The general configuration of the orbital diversity scenario with three geostationary satellites is shown in Fig. 1(b), where $\varphi_1$, $\varphi_2$, $\varphi_3$ are the elevation angles of each slant path. The objective is to determine the service availability improvement using triple-orbital diversity, which is addressed by calculating the exceedance probability given by (6). In essence, the theoretical model presented above can be reversed and instead of having three ground stations, three different satellites, linked to a single ground station, are exploited to improve the performance. The system moderator switches and selects the satellite with the lower attenuation level. Therefore, the required quality is realized with much smaller available link margin from the corresponding one that we have for a single- or double-orbital diversity layout for the same time availability. The difference with the triple site diversity is grounded on the calculation of the correlation coefficient $\rho_{ij}$. In (5), to calculate $H_{2ij}$, the spatial correlation coefficient in the nominator is expressed as

(14)\begin{equation} \rho_0 (z,z') = \frac{G}{\sqrt{G^2 + d(z,z')^2}} \end{equation}

where $d(z,z') = \sqrt{z^2 + z'^2 - 2zz'\Delta\psi_{ij}}$ is the distance between two points belonging to the projections of the slant paths under consideration, whereas the angle $\Delta\psi_{ij}$, $i,j = 1,2,3$ ( $i \neq j$), is given by

(15)\begin{equation} {\Delta\psi_{ij} = \cos^{-1}{((\cos{\theta_{ij}} - \sin{\varphi_i}\sin{\varphi_j}) / \cos{\varphi_i}\cos{\varphi_j})}} \end{equation}

where $\theta_{ij}$ is the angular separation between two pairs of satellites as shown in Fig. 1(b), and $\varphi$ is the elevation angle of the corresponding ground station antenna pointing to each satellite.

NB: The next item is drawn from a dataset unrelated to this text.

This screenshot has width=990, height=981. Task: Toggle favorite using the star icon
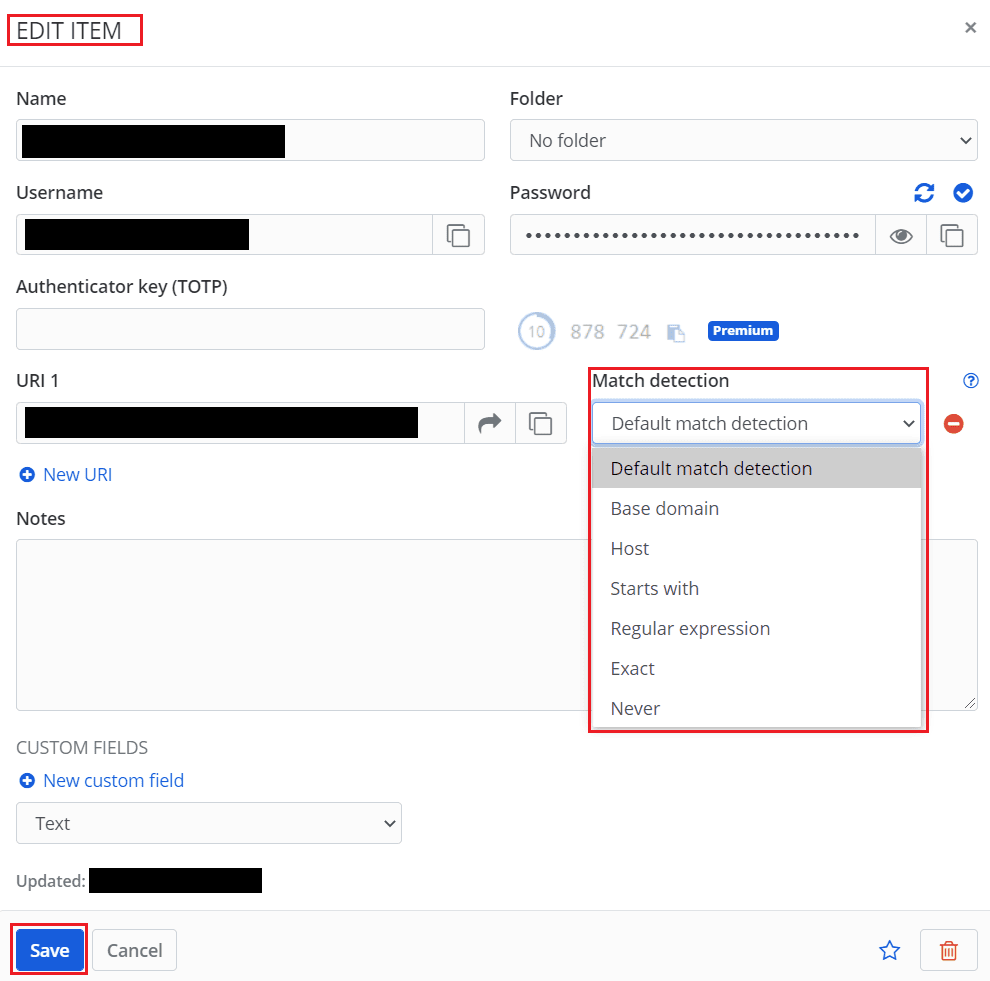pos(889,950)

Diversity scenarios under consideration

In the island of Cyprus, the diversity scenario comprises two operating teleport terminals in Makarios and Pera. A third location is taken into account in the west part of the island (Pathos site) to aid the suggested triple site diversity concept. In Greece, the experimental terminals are located on the campus of the National Technical University of Athens (NTUA) and Lavrion Technological and Cultural Park (LTPC), respectively. The third site is selected in the Nemea Teleport, which serves the ground terminals of many providers. The corresponding locations and the direct path distance between them, for Cyprus and Greece, are depicted in Fig. 2(a) and (b), respectively.

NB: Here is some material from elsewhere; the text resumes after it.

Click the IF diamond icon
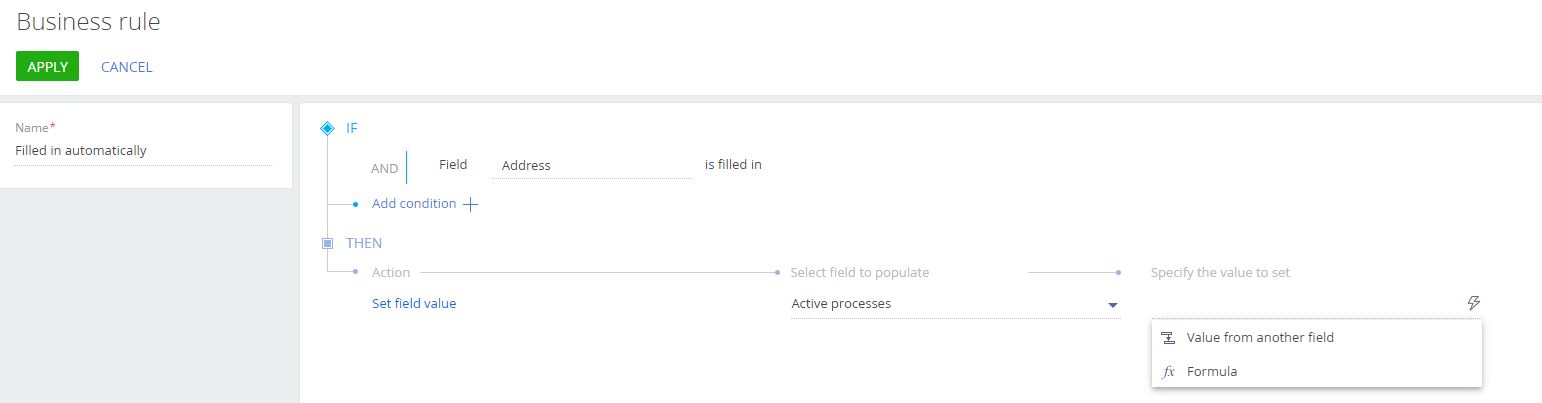This screenshot has height=403, width=1542. (327, 128)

Figure 2. Indicative satellite pictures between the selected sites (taken from Google Earth $^\text{TM}$). (a) In Cyprus. (b) In Greece.

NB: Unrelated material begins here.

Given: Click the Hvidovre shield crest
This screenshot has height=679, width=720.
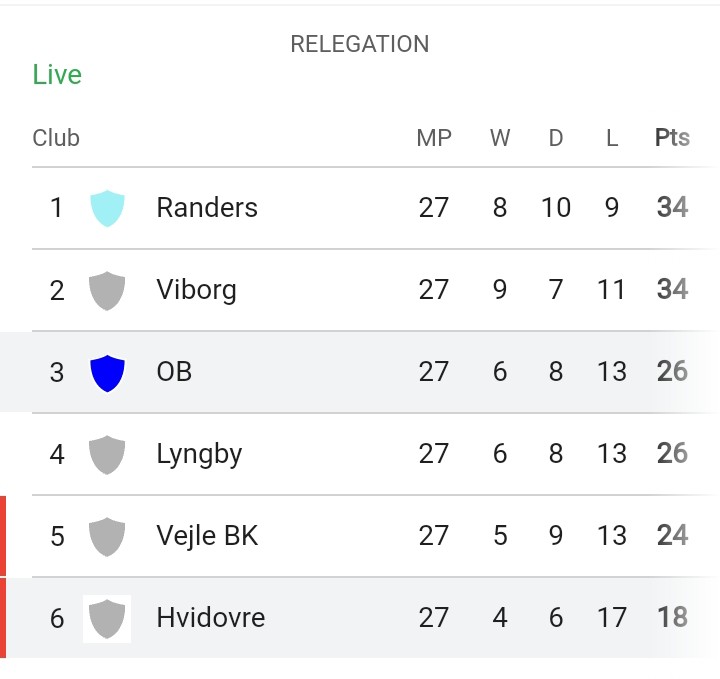Looking at the screenshot, I should (x=107, y=618).
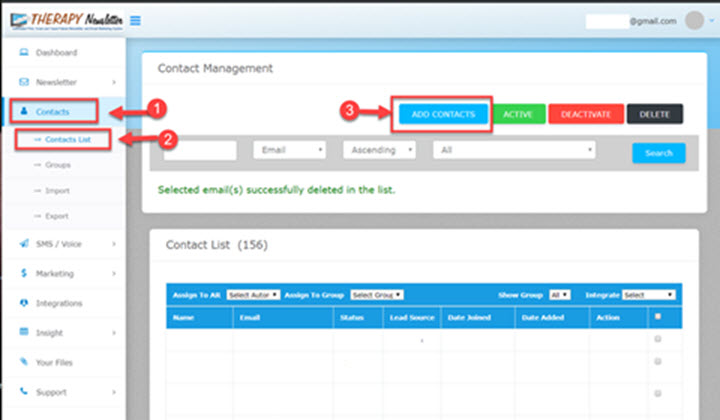Click the Newsletter envelope icon in sidebar

(x=23, y=81)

The selected site coordinates for both countries are listed in Table 1. The geographical spacing between individual sites plays a key role in determining how well the diversity system performs. In Cyprus, the chosen locations of Makarios and Pera have a spatial separation of 22.6 km, with the eastern part of the Troodos mountain range intervening. Furthermore, the distances between Makarios-Paphos and Pera-Paphos are 87.5 km and 79.9 km, respectively. In Greece, the two main locations of NTUA and LTCP are separated about 36.4 km, whereas the Ymittos mountain creates a natural barrier between them. Accordingly, the separation distance between NTUA-Nemea and LTCP-Nemea is 103 and 126 km, respectively. Nemea teleport is deliberately located between many mountains to achieve a physical isolation from interference in a relatively dry area with low rain events. The created geographic barriers influence the development of the local weather conditions, which is highly likely to lead in higher diversity gains, as they improve the physical isolation between the teleports. The impact is expected to be even more noticeable, adding Paphos and Nemea ground terminals in Cyprus and Greece, respectively, which are both significantly more isolated compared with the other two. Establishing additional sites entails an increased cost of a diversity-based reception method. In this work, the selection of all sites is based on practical considerations (i.e., existing teleport locations or deployed experimental terminals). Conventionally, the choice of the ground stations relies on both climatic conditions and the geometric constraints/characteristics of potential locations [28]. It should be clarified that all the above comments would make sense if there were real experimental facilities to receive real measured data. In this paper, emphasis is given solely on simulated data from theoretical models that do not take into account the weather front in the assumed correlation dependence. There is an ongoing experimental campaign for site diversity reception measured data to prove the influence of the local geographical peculiarities in Greece and Cyprus.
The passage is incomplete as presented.